François Villon (1431 - c.1474) was a French poet, thief, and general vagabond. He is perhaps best known for his Testaments and his Ballade des Pendus, written while in prison. It has been claimed that the villanelle is named after him, although few scholars today defend that theory. His question, "Mais où sont les neiges d'antan?", translated by Algernon Charles Swinburne as "Where are the snows of yesteryear?", is one of the most famous non-biblical lines of translated poetry in the English-speaking world.

Table of contents
1 Life
2 Works
3 Critical views
4 External links
5 Reference

Life

Villon's real surname is a matter of much dispute; he has been called De François Montcorbier and François Des Loges and other names, though in literature Villon is the sole term used. Villon was born in 1431 in Paris. The singular poems called Testaments, which form his chief if not his only certain work, are largely autobiographical, though of course not fully trustworthy. But his frequent collisions with the law have left more certain records.

It appears that he was born of poor folk, that his father died in his youth, but that his mother, for whom he wrote one of his most famous ballades, was alive when her son was thirty years old. The very name Villon was stated, and that by no mean authority, the president Claude Fauchet, to be merely a common word and not a proper noun, signifying " cheat " or "rascal", but this seems to be a mistake. It is, however, certain that Villon was a person of loose life, and that he continued, throughout his recorded life, the reckless way of living common among the wilder youth of the University of Paris.
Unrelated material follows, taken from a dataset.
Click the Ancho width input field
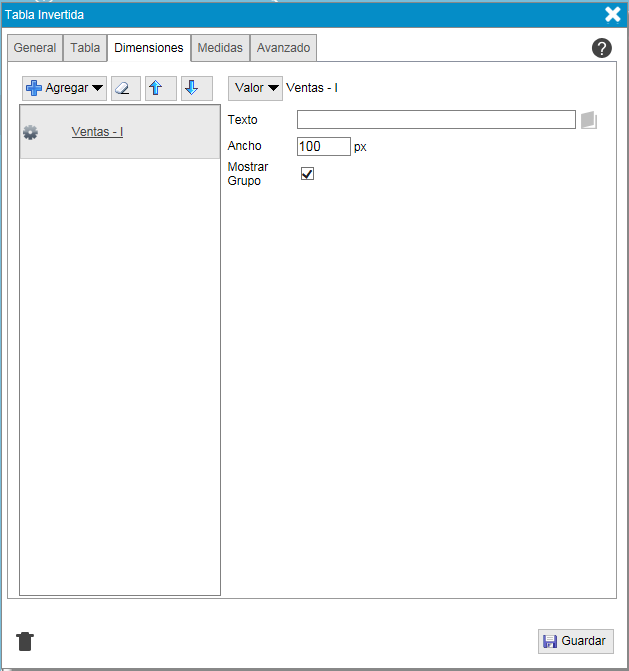This screenshot has width=629, height=671. pos(323,147)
He appears to have derived his surname from a friend and benefactor named Guillaume de Villon, chaplain in the collegiate church of Saint-Benoit-le-Bestourne, and a professor of canon law, who took Villon into his house.

The poet became a student in arts, no doubt early, perhaps at about twelve years of age, and took the degree of bachelor in 1449 and that of master in 1452. Between this year and 1455 nothing positive is known of him, except that nothing was known against him. Attempts have been made, in the usual fashion of conjectural biography, to fill up the gap with what a young graduate of Bohemian tendencies would, could, or might have done; but they are mainly futile.

On the June 5, 1455, the first important known incident of his life occurred. Being in the company of a priest named Giles and a girl named Isabeau, he met, in the rue Saint-Jacques, a certain Breton, Jean le Hardi, a master of arts, who was with a priest, Philippe Chermoye or Sermoise or Sermaise. A scuffle ensued; daggers were drawn; and Sermaise, who is accused of having threatened and attacked Villon and drawn the first blood, not only received a dagger-thrust in return, but a blow from a stone which struck him down. Sermaise died of his wounds. Villon fled, and was sentenced to banishment - a sentence which was remitted in January 1456, the formal pardon being extant, strangely enough, in two different documents, in one of which the culprit is described as "Francois des Loges, autrement dit Villon" ("Francois des Loges, otherwise called Villon"), in the other as "Francois de Montcorbier." That he is also said to have described himself to the barber-surgeon who dressed his wounds as Michel Mouton is less surprising, and hardly needs an addition to the list of his aliases. It should, however, be said that the documents relative to this affair confirm the date of his birth, by representing him as twenty-six years old or thereabouts.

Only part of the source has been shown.